2. With the support of the palms on the floor, lift the whole body above the ground. The body remains parallel to the ground
Note
This asana may appear daunting to a beginner, but with guidance from a yoga expert and regular practice, the asana becomes child's play. Shalabhasana- The Locust
This asana helps to cure acidity. It is also known to relieve nervous tension and indigestion.
Steps
1. Lie on the floor with the abdomen touching the mat.
2. Rest your chin on the floor with arms at the sides. The heels and toes must be held together.
3. Inhale and lift both the legs above the floor. While lifting the legs, pressure must be applied on the fists.
4. Maintain this position for a few seconds and come back to the original position.
5. Relax and feel the stretch on the muscles of the back.
Note
Always use a yoga mat for sitting postures.
Yogic Breathing for Diabetes
All life is energy or prana, which descends into the human body in a rhythm. It is this life force that makes our heart beat and energizes the various systems and organs of our body.
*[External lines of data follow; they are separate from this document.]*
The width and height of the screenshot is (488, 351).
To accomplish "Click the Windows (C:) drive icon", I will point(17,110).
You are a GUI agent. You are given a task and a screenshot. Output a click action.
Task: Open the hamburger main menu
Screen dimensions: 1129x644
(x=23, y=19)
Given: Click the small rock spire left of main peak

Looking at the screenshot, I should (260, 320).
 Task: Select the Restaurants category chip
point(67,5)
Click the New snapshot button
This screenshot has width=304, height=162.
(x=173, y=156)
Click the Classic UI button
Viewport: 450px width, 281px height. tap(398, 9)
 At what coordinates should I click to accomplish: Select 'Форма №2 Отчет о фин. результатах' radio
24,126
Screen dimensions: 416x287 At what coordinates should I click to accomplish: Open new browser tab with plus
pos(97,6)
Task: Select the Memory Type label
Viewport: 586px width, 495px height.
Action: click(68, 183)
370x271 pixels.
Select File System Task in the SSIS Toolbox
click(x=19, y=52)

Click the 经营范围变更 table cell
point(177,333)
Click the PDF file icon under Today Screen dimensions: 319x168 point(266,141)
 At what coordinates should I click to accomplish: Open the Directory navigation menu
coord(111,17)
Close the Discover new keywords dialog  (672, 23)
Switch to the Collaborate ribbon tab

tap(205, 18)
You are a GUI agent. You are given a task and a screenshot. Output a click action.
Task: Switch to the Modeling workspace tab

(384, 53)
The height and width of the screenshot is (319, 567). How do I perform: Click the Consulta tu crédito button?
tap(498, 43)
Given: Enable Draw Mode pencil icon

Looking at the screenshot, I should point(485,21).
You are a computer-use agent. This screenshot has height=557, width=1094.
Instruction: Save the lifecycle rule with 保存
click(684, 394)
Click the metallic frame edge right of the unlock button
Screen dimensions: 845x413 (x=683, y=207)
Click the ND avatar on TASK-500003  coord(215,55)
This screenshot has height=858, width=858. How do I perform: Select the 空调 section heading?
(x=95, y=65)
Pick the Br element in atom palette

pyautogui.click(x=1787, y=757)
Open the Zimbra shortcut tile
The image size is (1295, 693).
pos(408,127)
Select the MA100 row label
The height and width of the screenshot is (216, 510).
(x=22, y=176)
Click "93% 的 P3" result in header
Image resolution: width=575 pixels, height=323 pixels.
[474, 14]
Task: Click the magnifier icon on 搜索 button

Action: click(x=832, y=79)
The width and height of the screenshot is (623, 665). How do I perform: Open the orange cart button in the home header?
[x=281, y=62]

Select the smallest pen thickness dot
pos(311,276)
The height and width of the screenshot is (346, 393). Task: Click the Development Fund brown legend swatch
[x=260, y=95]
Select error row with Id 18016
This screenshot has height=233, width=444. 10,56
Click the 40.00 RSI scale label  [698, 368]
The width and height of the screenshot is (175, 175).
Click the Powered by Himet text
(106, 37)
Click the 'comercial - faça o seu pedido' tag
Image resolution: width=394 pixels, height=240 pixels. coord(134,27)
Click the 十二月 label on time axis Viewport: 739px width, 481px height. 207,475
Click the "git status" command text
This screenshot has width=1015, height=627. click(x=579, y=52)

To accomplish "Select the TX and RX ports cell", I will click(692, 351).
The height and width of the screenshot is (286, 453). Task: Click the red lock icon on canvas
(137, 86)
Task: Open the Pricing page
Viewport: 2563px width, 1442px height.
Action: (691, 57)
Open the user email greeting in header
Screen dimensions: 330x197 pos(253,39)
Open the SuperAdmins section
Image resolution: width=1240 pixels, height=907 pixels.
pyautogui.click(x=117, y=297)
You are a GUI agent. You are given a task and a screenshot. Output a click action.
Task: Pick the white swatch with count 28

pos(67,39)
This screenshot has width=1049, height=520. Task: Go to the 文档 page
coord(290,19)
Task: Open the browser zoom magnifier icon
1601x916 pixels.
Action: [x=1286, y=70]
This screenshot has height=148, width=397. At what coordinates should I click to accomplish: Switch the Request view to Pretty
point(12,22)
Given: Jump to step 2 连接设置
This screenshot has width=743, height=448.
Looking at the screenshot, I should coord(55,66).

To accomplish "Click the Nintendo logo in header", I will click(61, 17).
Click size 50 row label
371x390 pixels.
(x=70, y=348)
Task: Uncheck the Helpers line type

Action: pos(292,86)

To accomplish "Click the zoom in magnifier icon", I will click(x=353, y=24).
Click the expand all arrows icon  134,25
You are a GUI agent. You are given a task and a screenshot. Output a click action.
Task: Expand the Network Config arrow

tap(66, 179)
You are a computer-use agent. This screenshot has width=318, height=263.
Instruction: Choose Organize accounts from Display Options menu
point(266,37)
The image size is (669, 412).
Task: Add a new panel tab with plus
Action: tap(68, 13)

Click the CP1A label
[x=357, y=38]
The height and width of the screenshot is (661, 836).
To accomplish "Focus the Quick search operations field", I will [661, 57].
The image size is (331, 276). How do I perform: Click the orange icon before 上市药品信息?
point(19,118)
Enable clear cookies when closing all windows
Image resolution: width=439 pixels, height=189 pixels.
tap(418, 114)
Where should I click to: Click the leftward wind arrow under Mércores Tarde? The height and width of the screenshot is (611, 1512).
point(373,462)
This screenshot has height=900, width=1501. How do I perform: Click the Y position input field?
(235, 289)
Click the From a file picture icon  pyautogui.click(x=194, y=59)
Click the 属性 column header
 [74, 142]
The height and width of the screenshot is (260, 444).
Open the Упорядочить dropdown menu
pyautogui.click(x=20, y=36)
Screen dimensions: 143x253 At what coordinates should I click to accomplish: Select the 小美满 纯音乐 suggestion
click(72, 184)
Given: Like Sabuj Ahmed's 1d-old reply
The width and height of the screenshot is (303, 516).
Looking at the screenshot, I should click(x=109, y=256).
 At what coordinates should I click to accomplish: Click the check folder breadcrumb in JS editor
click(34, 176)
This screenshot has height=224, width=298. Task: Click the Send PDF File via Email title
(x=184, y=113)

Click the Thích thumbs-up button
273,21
Through pranayama, this prana can be controlled. The vital force and life currents within the body are controlled through pranayama. This flow of energy helps to do away with the diseases and toxins in the body.
Bahya Pranayama or External Kumbakha
Kumbakha is the retention of breath. In this pranayama, the breath is retained outside for a longer duration than inhalation and exhalation. The ratio of inhalation, exhalation and retention is 3: 6:12
Steps
1. Sit in a cross-legged position.
2. Inhale through the left nostril, by closing the right to the count of 3.
3. Immediately exhale through the right nostril to the count of 6.
4. Retain the breath outside or in other words remain breathless to the count of 12.
5. Repeat the pranayama with the same count from the right nostril.
Period of Meditation
Steps
1. Sit in a comfortable position and close your eyes.
2. Mentally chant 'Om' and concentrate on the sound. Thoughts would rush in endlessly, but attention should be focused on the chant.
3. Do this till a feeling of peace envelopes you.